Selon le Restic, les rapports de force concurrentiels entre les trois opérateurs mobiles et l’animation dans le secteur de la téléphonie mobile seront de toute évidence bouleversés par le prochain lancement du premier opérateur mobile virtuel à l’initiative du Groupe Sonatel et de Kirene Mobile.

Le Restic, à travers un communiqué qui nous est parvenu, note que : « un opérateur mobile virtuel (Mvno) ne dispose pas de réseau, mais achète en volume des minutes et des données à un opérateur mobile historique ou de réseau (Opérateur hôte) pour pouvoir commercialiser des services mobiles sous sa propre marque ».
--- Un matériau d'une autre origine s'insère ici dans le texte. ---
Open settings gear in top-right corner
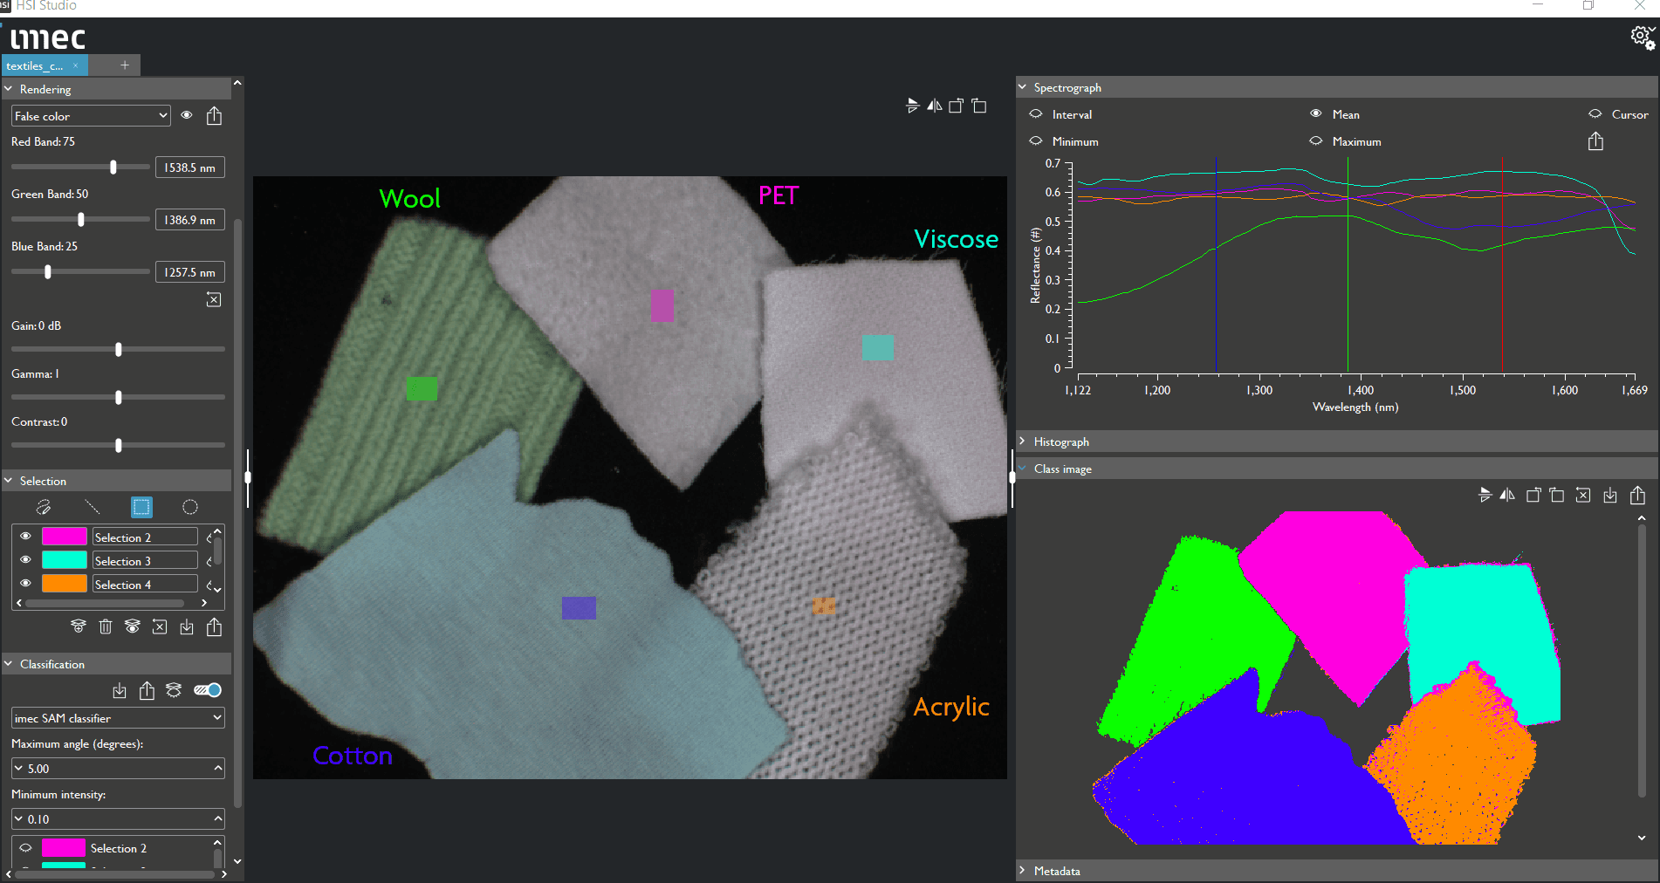click(1642, 38)
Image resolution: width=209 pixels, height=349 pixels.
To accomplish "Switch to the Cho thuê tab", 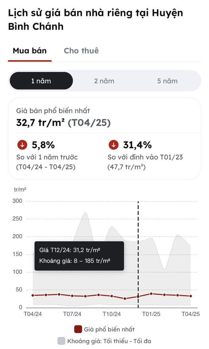I will 81,51.
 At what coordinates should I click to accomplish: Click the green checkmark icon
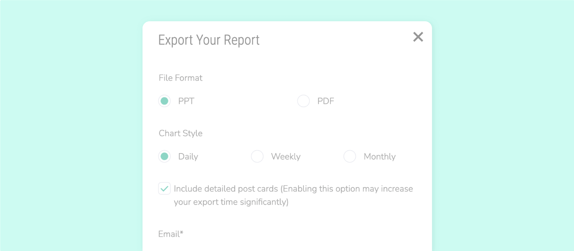click(x=164, y=189)
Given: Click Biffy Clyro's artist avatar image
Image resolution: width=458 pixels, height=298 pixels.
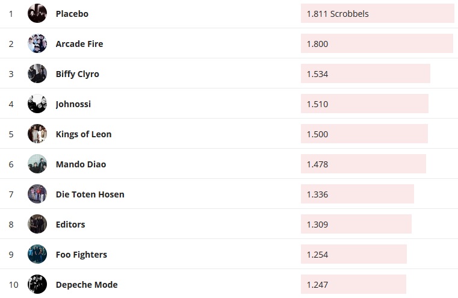Looking at the screenshot, I should (37, 73).
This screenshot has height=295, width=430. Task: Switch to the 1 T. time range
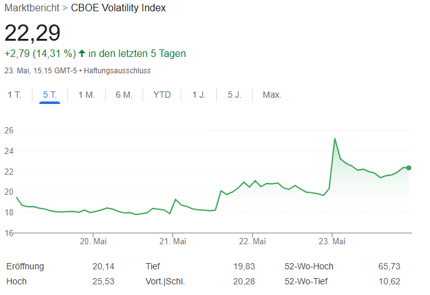(14, 95)

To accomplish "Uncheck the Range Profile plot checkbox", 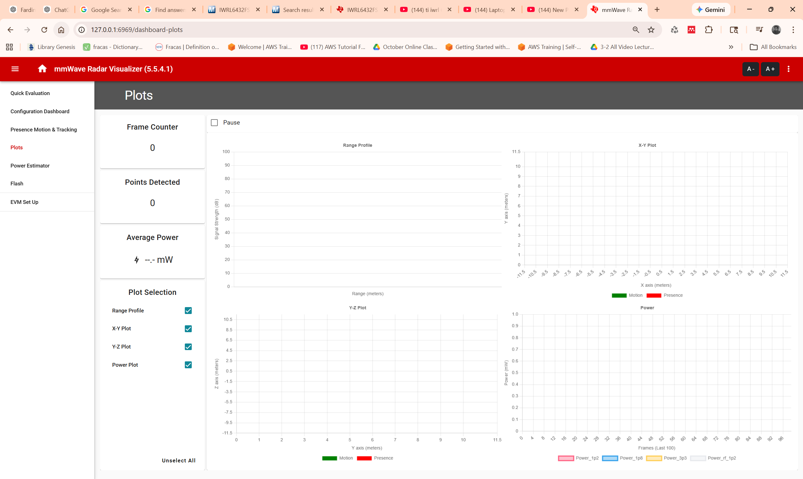I will pyautogui.click(x=188, y=311).
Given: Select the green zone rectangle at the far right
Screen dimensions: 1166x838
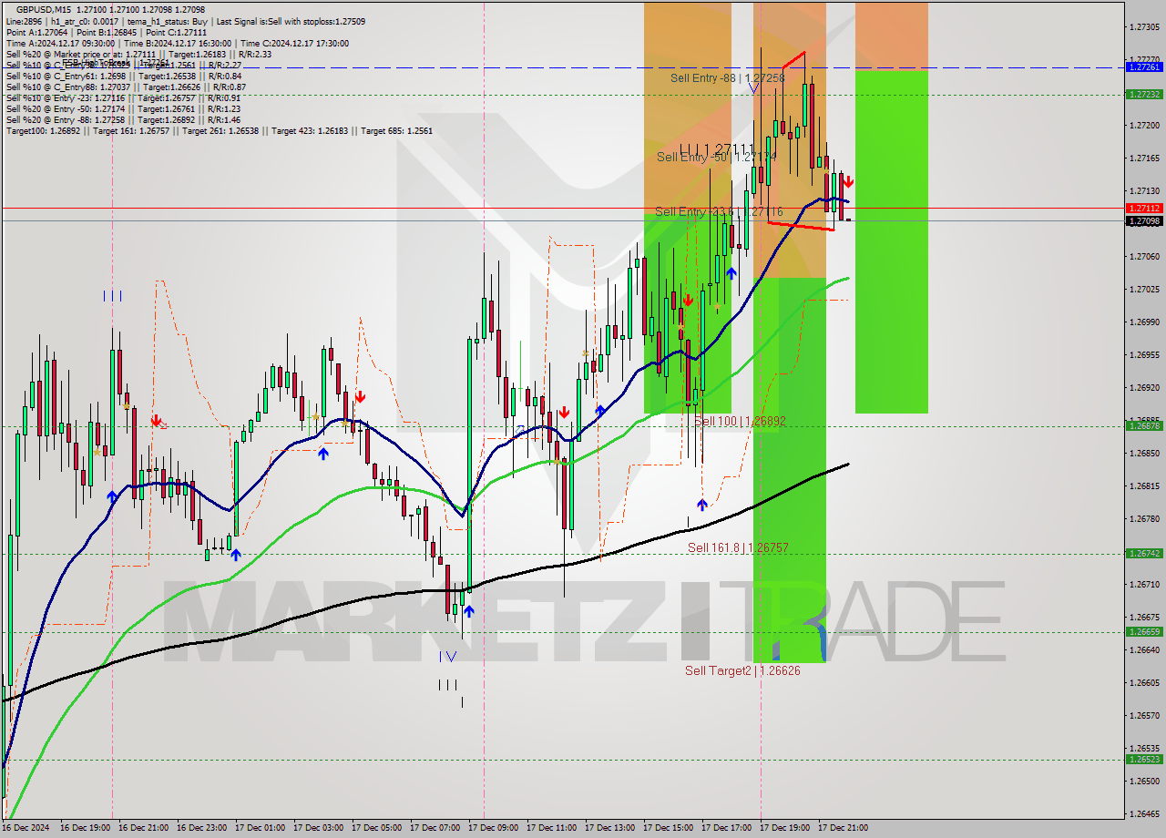Looking at the screenshot, I should click(x=891, y=228).
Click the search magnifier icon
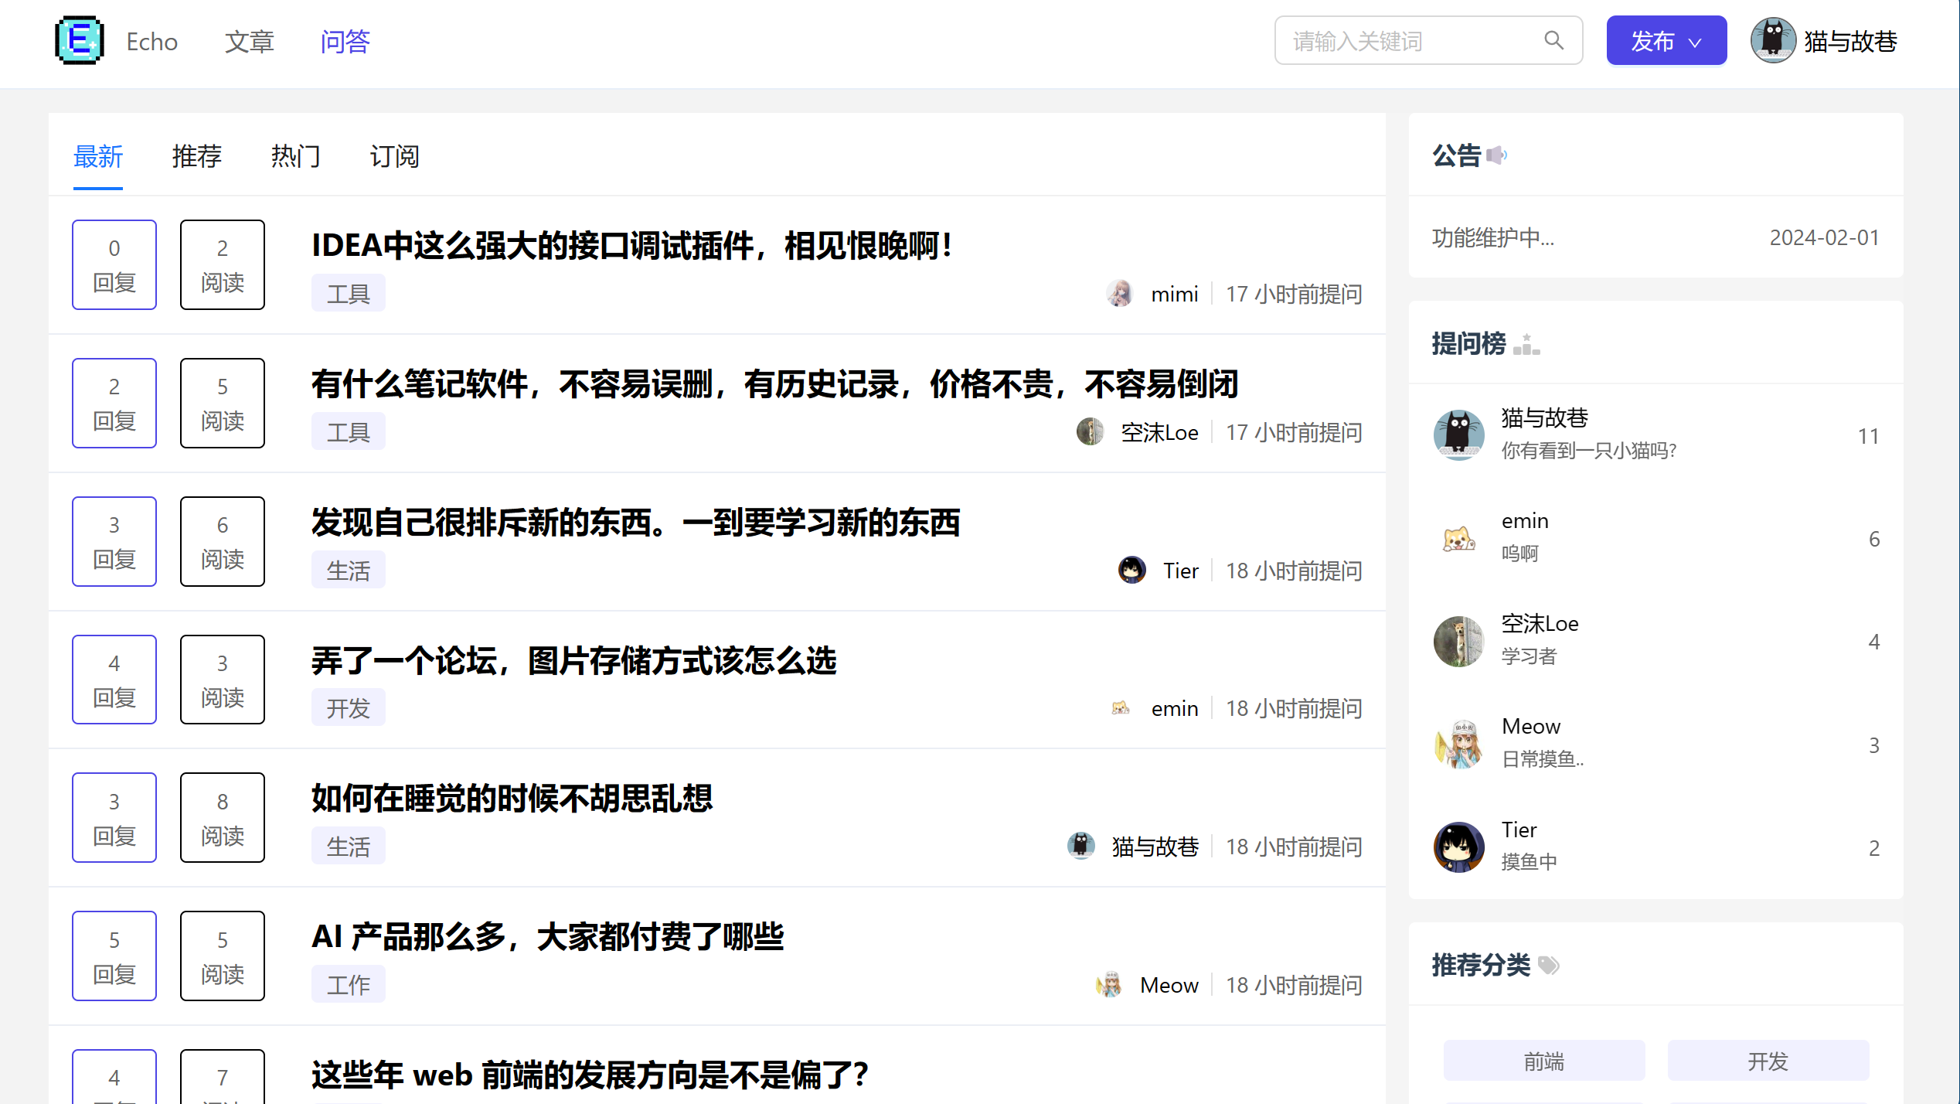 coord(1553,40)
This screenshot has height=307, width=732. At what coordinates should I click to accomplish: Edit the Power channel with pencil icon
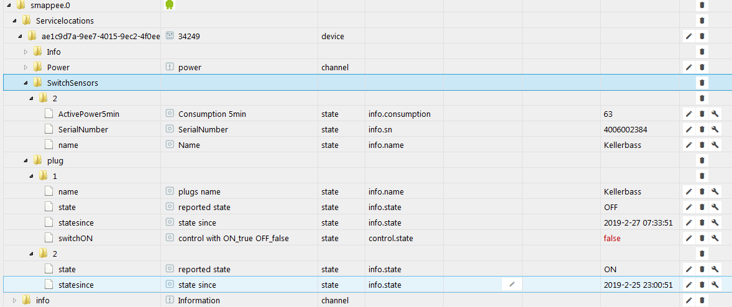tap(689, 67)
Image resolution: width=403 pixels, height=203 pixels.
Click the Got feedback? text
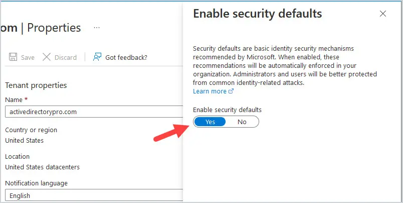[126, 57]
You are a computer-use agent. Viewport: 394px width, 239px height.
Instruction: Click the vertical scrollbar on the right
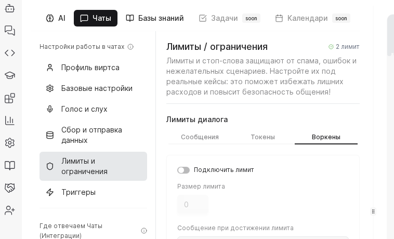pos(390,36)
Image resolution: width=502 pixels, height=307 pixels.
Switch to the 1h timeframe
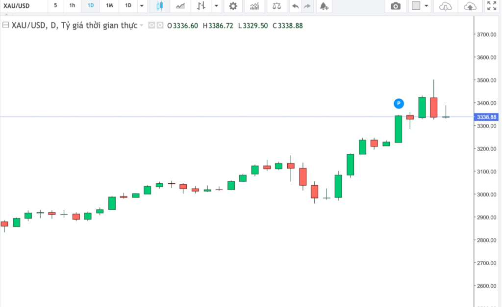(x=72, y=6)
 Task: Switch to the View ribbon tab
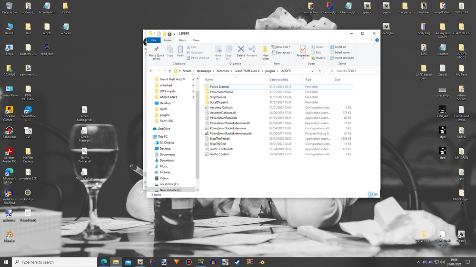(196, 40)
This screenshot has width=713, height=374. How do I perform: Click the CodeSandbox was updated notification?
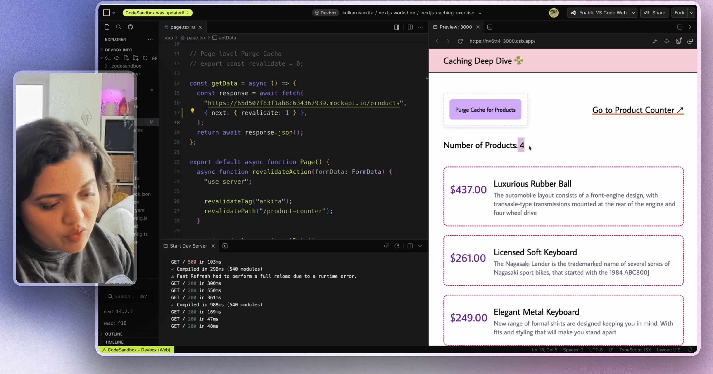point(156,12)
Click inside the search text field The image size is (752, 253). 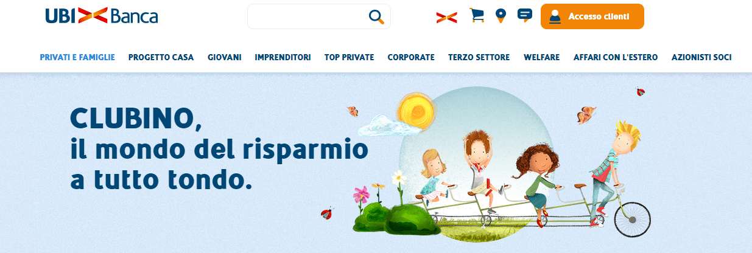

La même source de préciser que « dans tous les pays, l’apparition des Mvno a été précédée par des séries de consultations publiques entre acteurs et parties prenantes du secteur pour réglementer, réguler et encadrer le marché naissant de gros (opérateur ôte) et de détail (opérateurs virtuels) ».

Le Restic estime que : « il n’en est rien dans notre pays, d’ailleurs l’apparition tardive des Mvno dans un marché local du mobile pénétré a plus de 60%, au bord de la saturation, ou tous les segments, niches et poches de clientèles sont déjà adressées par les opérateurs existants ne produira aucune valeur ajoutée dans le secteur, à l’évidence les Mvno ne seront qu’un moyen pour consolider les parts de marchés et préserver les marges ».

Par contre, estime cette organisation, « le lancement de Mvno aurait toute son utilité pour booster l’accessibilité à l’internet pour les ménages et la connectivite moyen et haut débit pour les professionnels, entreprises et institutionnels ». En effet, fait remarquer le Restic, « sur plus 1 200 000 foyers et ménages que compte le Sénégal, selon les statistiques officielles, seules 50 000 a 55 000 foyers ont un abonnement internet ». La même source pense que « si l’opérateur historique leader avait fait montre d’un esprit d’ouverture et d’anticipation à l’endroit de candidats au dégroupage comme c’est le cas aujourd’hui pour les candidats aux réseaux virtuels, le Sénégal aurait un tableau plus reluisant en termes d’accès universel à internet et la connectivite moyen et haut débit serait à foison ».

C’est ainsi qu’il fait savoir que : « Notre Trade Group, le Rassemblement des Entreprises du Secteur des TIC n’acceptera que Kirene mobile soit un quatrième opérateur de fait et compte inviter l’Artp à prendre ses responsabilités conformément à sa mission ».

Cependant, il souligne qu’il reste « très favorable » à l’essor des Mvno à condition qu’ils contribuent à plus de fluidité et de dynamisme dans le secteur des télécoms et réseaux. Pour le Restic, « le tarif low cost, la souplesse organisationnelle, la réactivité commerciale des MVNO doivent contribuer à renforcer la concurrence et contribuer à atteindre partout et satisfaire l’utilisateur final ».